A Note to Teens: Getting Help for Video Game Addiction

If you're reading the information on this Web site, it's probably because you or someone you know spends a lot of time playing video games. Hopefully you've already read our articles about the symptoms of video game addiction and consequences of gaming addiction. If not, this is a great place to start.

You've probably wondered, "Is gaming addiction really that big of a deal?" Yes, it is that big of a deal. Gaming addiction can have serious physical, emotional, and social consequences.

So what should you do if you know someone struggling with gaming addiction? Try and get your friend some help. Start by letting him know you're worried about the amount of time he spends gaming. Show him this Web site; let him read the list of symptoms.
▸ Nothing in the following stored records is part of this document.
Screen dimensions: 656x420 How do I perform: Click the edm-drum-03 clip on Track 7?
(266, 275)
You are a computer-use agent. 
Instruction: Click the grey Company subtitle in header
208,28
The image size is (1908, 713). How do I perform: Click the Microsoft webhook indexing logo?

Ask him if he thinks any of the symptoms describe him or his behavior. If he says no (which is likely), ask if you can show him the symptoms you see in him and why they concern you.

When you're talking to someone about a possible gaming addiction, try not to be judgmental or angry. It's common for a person who is confronted about an addiction to get defensive. He might feel ashamed or embarrassed and not want to admit there's a problem. Be honest about the behavior you've noticed and make sure your friend knows you're talking to him about this because you care.
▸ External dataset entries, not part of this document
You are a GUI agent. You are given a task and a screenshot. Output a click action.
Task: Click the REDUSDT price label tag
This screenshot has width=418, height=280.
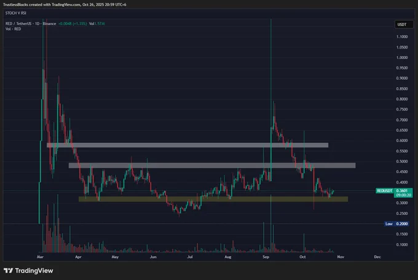coord(384,191)
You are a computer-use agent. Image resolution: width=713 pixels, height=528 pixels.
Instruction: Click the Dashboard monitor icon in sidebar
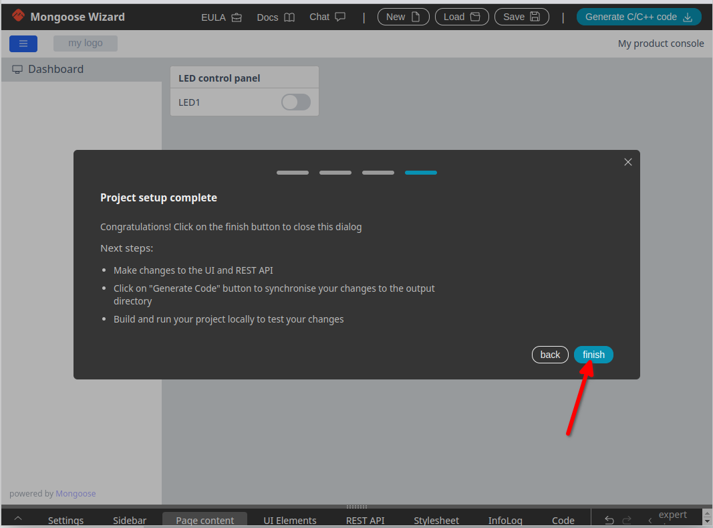point(17,70)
Telling your friend you care about him is a great way to switch from talking about gaming addiction symptoms to possible consequences of the addiction. You can tell your friend that you've read about what can happen to people who are addicted to gaming and that you don't want to see any of those things happen to him.

If, after talking to your friend, he isn't willing to admit there's a problem, don't give up. Talk to an adult you trust, like a parent or teacher. In many cases, the best person to talk to is your friend's mom or dad. Because they live with him, they can keep an eye on his behavior and watch for anything unhealthy. If there is a problem, they have the best chance of helping your friend set good boundaries. Tell them the same things you told your friend: that you've read about the symptoms and consequences of gaming addiction and that you're concerned. It may help to print out some of the articles from this Web site and take them with you, so your friend's parents can read the information for themselves.

If you're reading this because you think you might have a gaming addiction, please talk to a parent, teacher, or counselor who can help you. Don't feel embarrassed or ashamed. It takes a lot of courage to admit (even to yourself) that you might need some help.